Vegan Parsnip Potato Soup
Posted: Monday, January 26th, 2009 – 8:25 pm
It's definitely the season for soup in Chicago with temperatures hanging around 10°F (-12°C). Yesterday, I found some parsnips at the local grocery store and decided to try a nice soup made from them.
Parsnips look like carrots and are related to them, but they have a much stronger carroty flavor. They are also incredibly high in fiber and really high in potassium (check the nutritional information below). So, if you're not super picky about having a velvety smooth texture and want to keep the fiber content, I'd recommend just blending the soup really well and not straining out too much of the fibrous material. To give this soup a little more creamy texture (without the cream), I added two potatoes. So yes, this soup is super starchy, and definitely not a low-carb meal, but in weather like this, that's the last thing I'm looking for. Everything in moderation, right?
Parsnip Potato Soup Ingredients
- 1 tablespoon olive oil
- 1 medium onion, diced
- 3 cloves garlic, minced
- ½ teaspoon salt (adjust if vegetable stock below is not low/no-sodium)
- 1 pound parsnips (4-5 roots), peeled and cut into ½" chunks
- 2 medium potatoes, peeled and cut into ½" chunks
- 5 cups vegetable stock or water
- 2 teaspoons vegan margarine
- 2 teaspoons dried thyme; fresh thyme sprigs for garnish (optional)
- ground black pepper to taste
Parsnip Potato Soup Preparation
- Peel and cut the carrots and parsnips into ½" chunks.

_____

The tasks »
**A)** From the parsnip potato soup recipe, extract the stretch from "Parsnip Potato Soup Ingredients" through "for garnish (optional)".
**B)** Answer these questions about the parsnip potato soup recipe:
(i) What temperature does the recipe give for Chicago?
(ii) How many potatoes were added to give the soup a creamier texture?
(iii) How much vegetable stock or water does the ingredient list call for?
**C)** List every ingredient in the parsnip potato soup recipe whose amount is given in teaspoons, along with that amount.
The records that follow the recipe come from a separate source.

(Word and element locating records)
_____

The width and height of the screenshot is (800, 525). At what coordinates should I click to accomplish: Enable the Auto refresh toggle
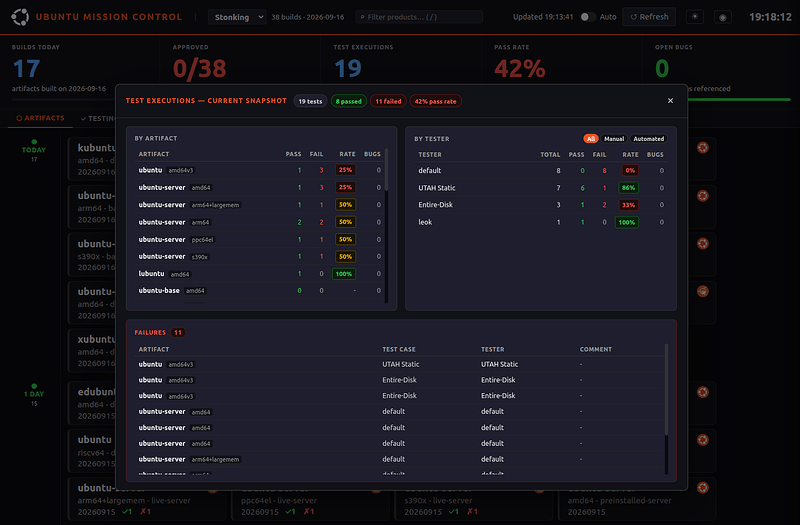click(588, 17)
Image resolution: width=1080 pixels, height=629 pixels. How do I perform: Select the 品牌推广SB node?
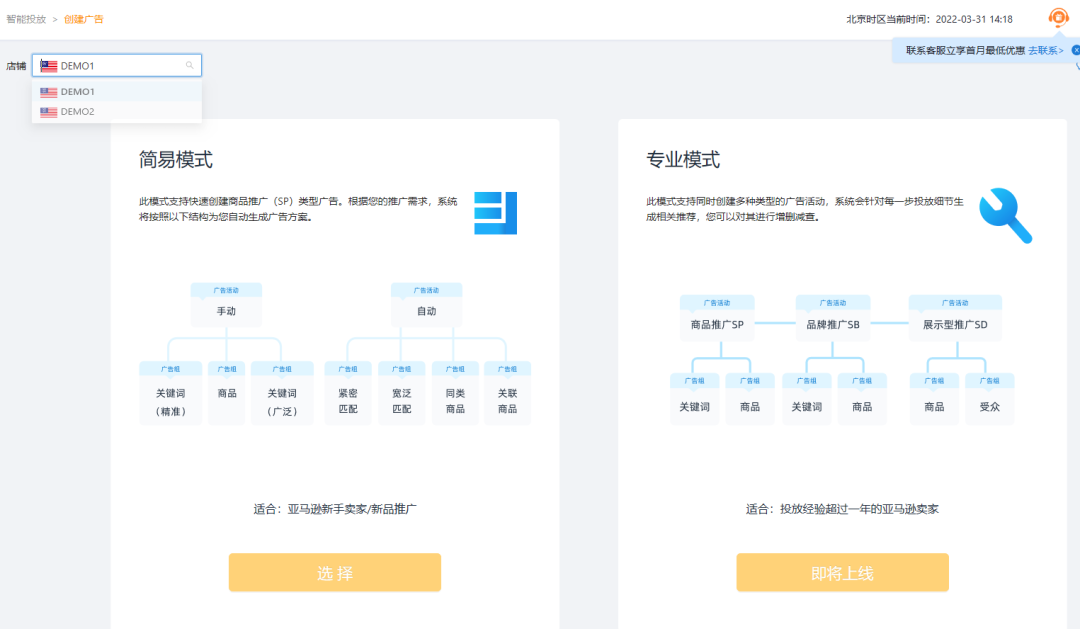click(x=832, y=323)
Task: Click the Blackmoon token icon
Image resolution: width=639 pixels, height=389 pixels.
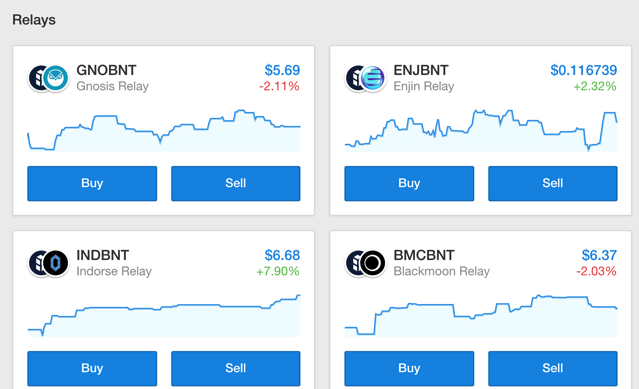Action: [x=372, y=263]
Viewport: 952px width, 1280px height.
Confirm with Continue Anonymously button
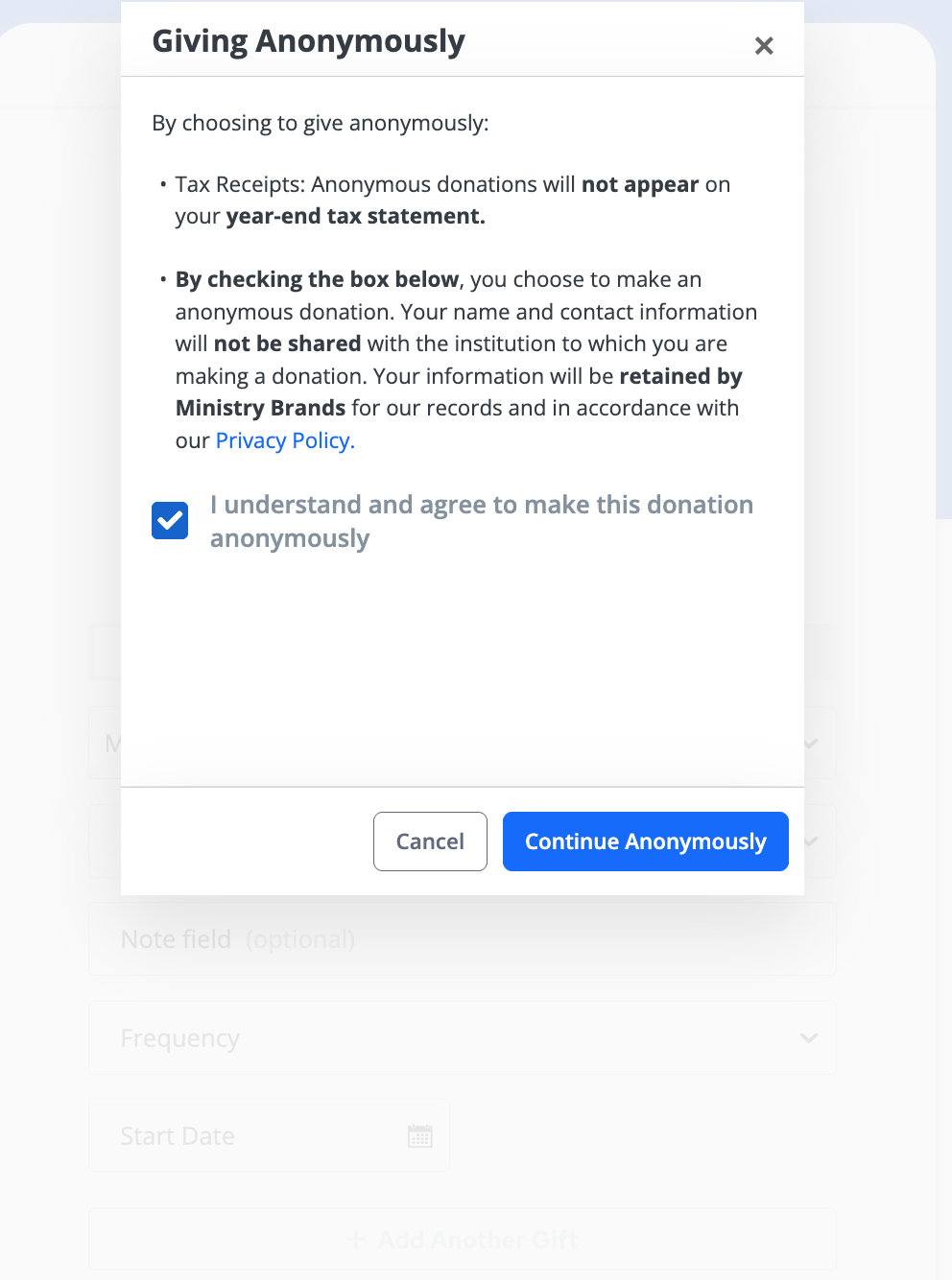[x=645, y=841]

_____

Answers below »
**A)**
Parsnip Potato Soup Ingredients
- 1 tablespoon olive oil
- 1 medium onion, diced
- 3 cloves garlic, minced
- ½ teaspoon salt (adjust if vegetable stock below is not low/no-sodium)
- 1 pound parsnips (4-5 roots), peeled and cut into ½" chunks
- 2 medium potatoes, peeled and cut into ½" chunks
- 5 cups vegetable stock or water
- 2 teaspoons vegan margarine
- 2 teaspoons dried thyme; fresh thyme sprigs for garnish (optional)

**B)**
(i) Around 10°F (-12°C).
(ii) Two potatoes.
(iii) 5 cups.

**C)**
Salt: ½ teaspoon
Vegan margarine: 2 teaspoons
Dried thyme: 2 teaspoons